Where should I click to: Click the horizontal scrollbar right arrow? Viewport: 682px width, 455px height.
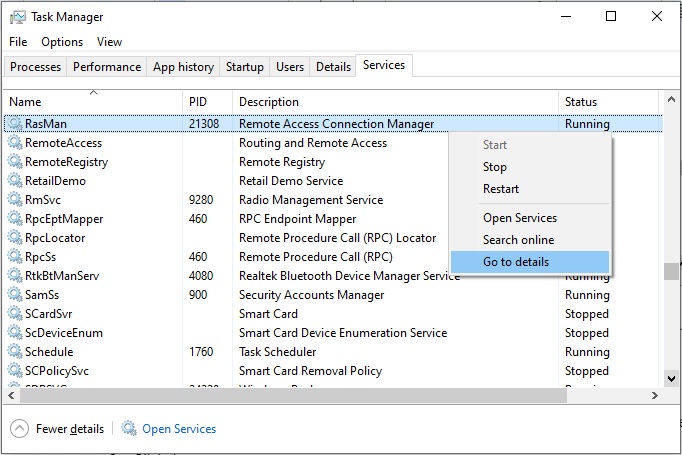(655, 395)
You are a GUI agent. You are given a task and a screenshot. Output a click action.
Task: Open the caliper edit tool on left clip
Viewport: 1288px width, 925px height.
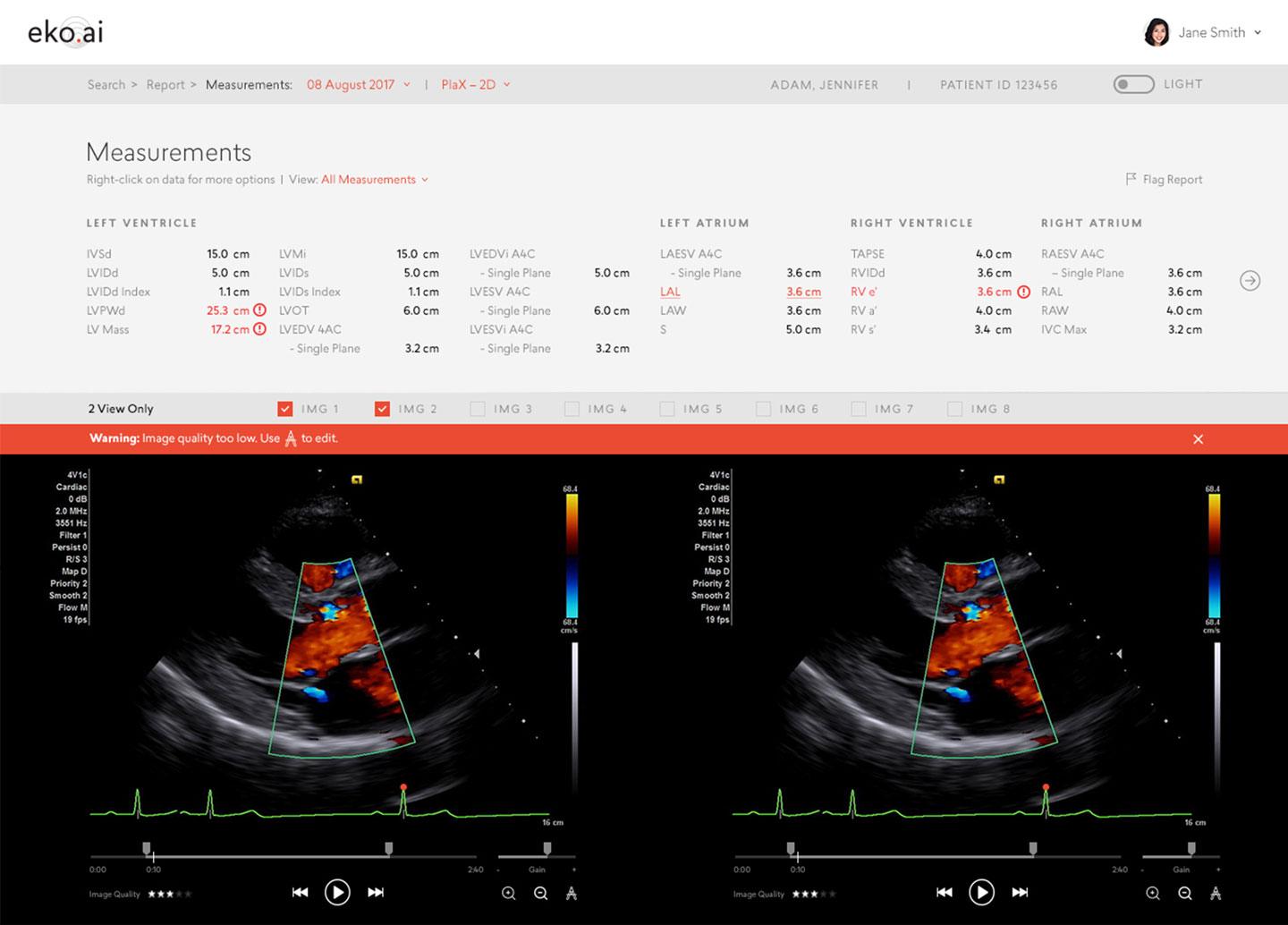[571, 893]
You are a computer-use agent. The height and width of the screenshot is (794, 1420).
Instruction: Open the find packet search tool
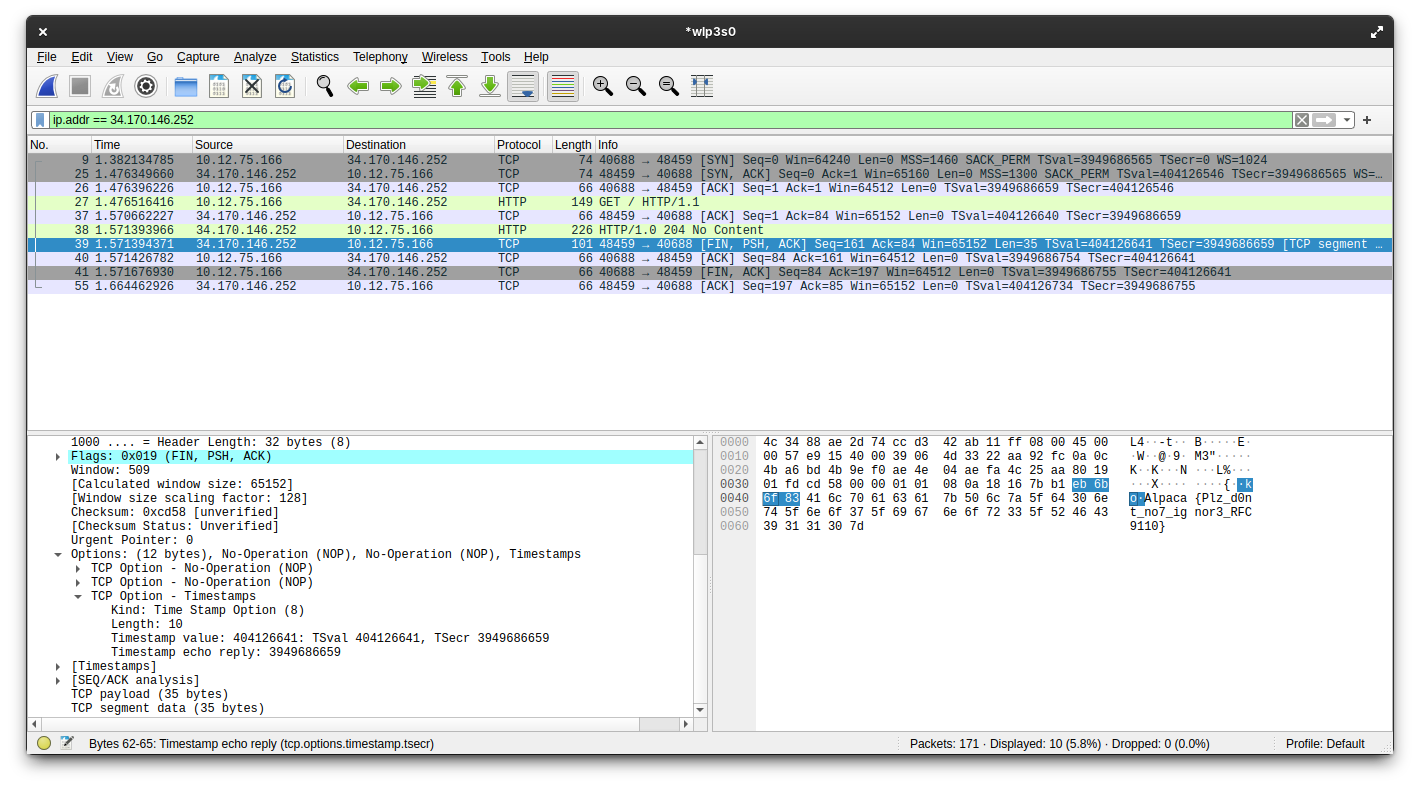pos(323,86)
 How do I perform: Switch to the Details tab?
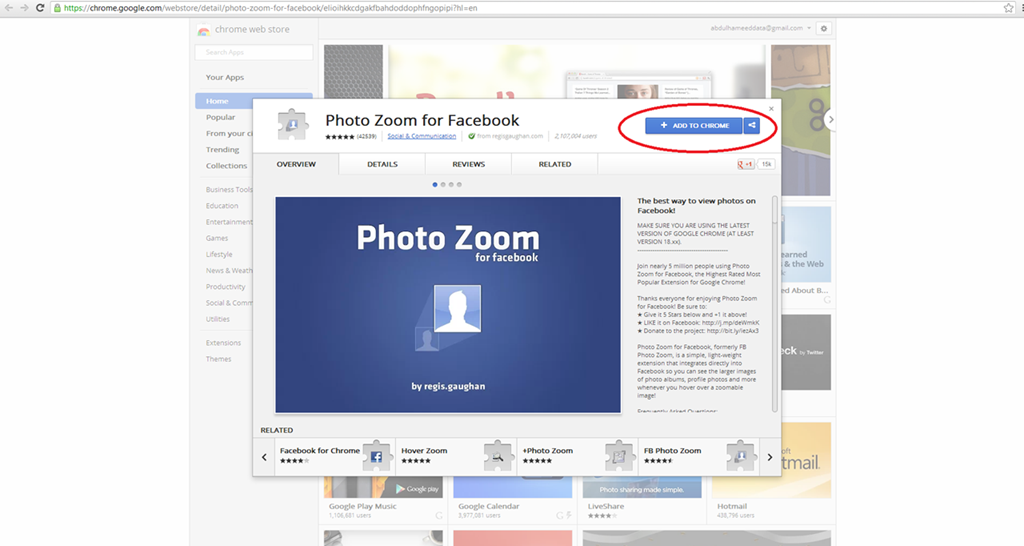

☆ ☆ ☆ ☆

[ASSIGNED TASK] Return the listing above in full and unaltered. Keep the pictures out.

[OUTPUT OF THE TASK]
Where should I click to: Click the horizontal scrollbar right arrow? Viewport: 682px width, 455px height.
(655, 395)
You are a GUI agent. You are given a task and a screenshot. Output a click action.
Task: Open the caliper edit tool on left clip
Viewport: 1288px width, 925px height.
[571, 893]
You are a computer-use agent. The height and width of the screenshot is (794, 1420).
Instruction: Open the find packet search tool
pos(323,86)
 How do I perform: Switch to the Details tab?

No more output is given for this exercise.